- [MATERIAL SHOWN]
# # # # #
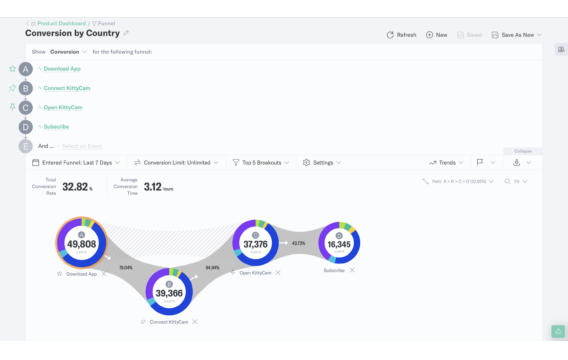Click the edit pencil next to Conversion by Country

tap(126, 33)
# # # # #
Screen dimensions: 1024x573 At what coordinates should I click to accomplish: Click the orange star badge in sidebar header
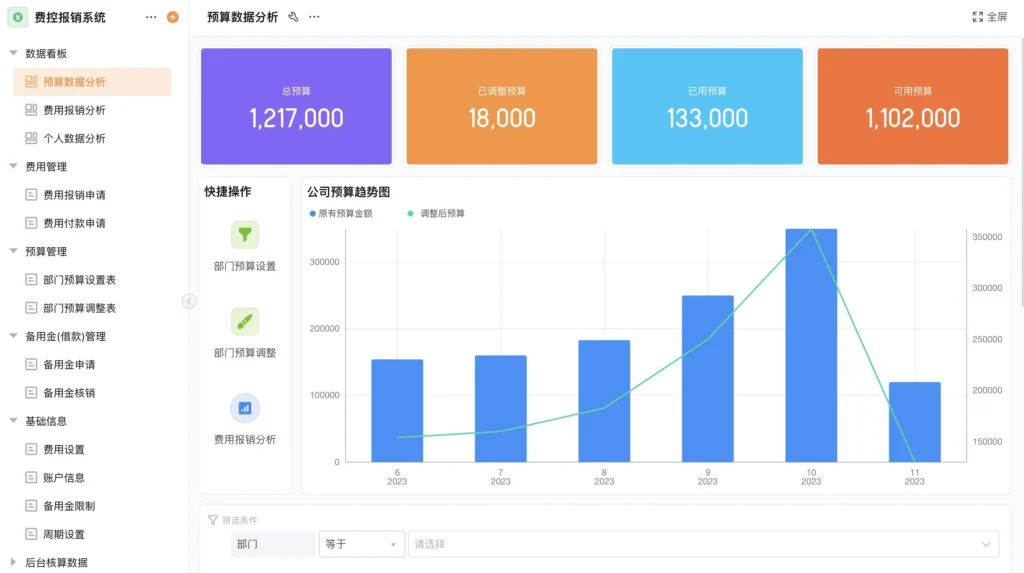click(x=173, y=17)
# # # # #
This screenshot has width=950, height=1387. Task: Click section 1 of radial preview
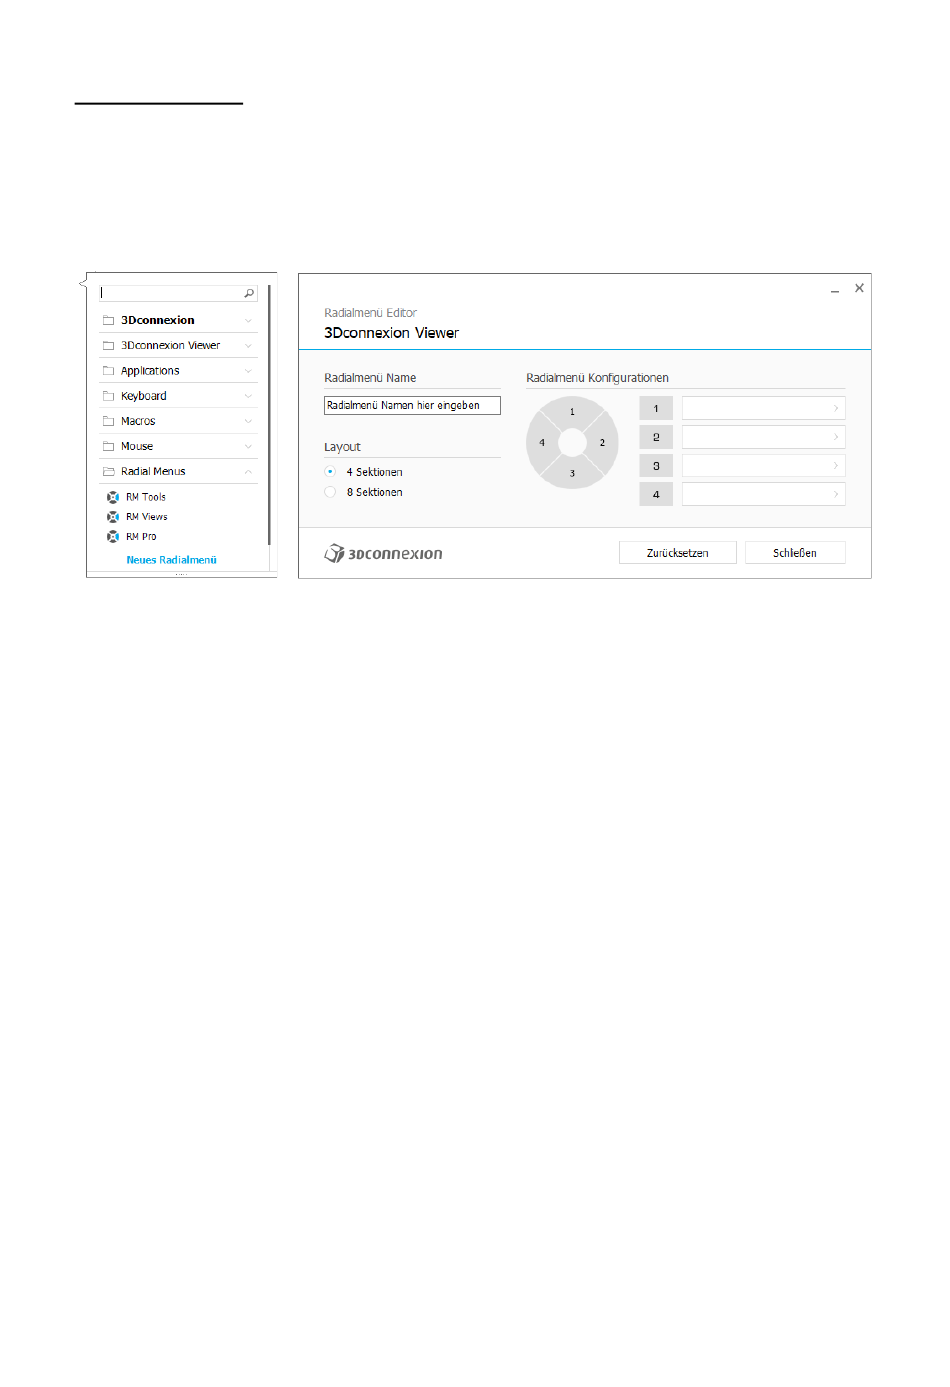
# # # # #
- [PROMPT] Rewrite everything from the line containing "Screen dimensions: 1024x573" down to the line containing "click(x=173, y=17)" with "orange star badge" changed to "blue star badge" and all else in that listing left unchanged. Return only those lines, and leave the pictures out.

- [RESULT]
Screen dimensions: 1024x573 At what coordinates should I click to accomplish: Click the blue star badge in sidebar header
click(x=173, y=17)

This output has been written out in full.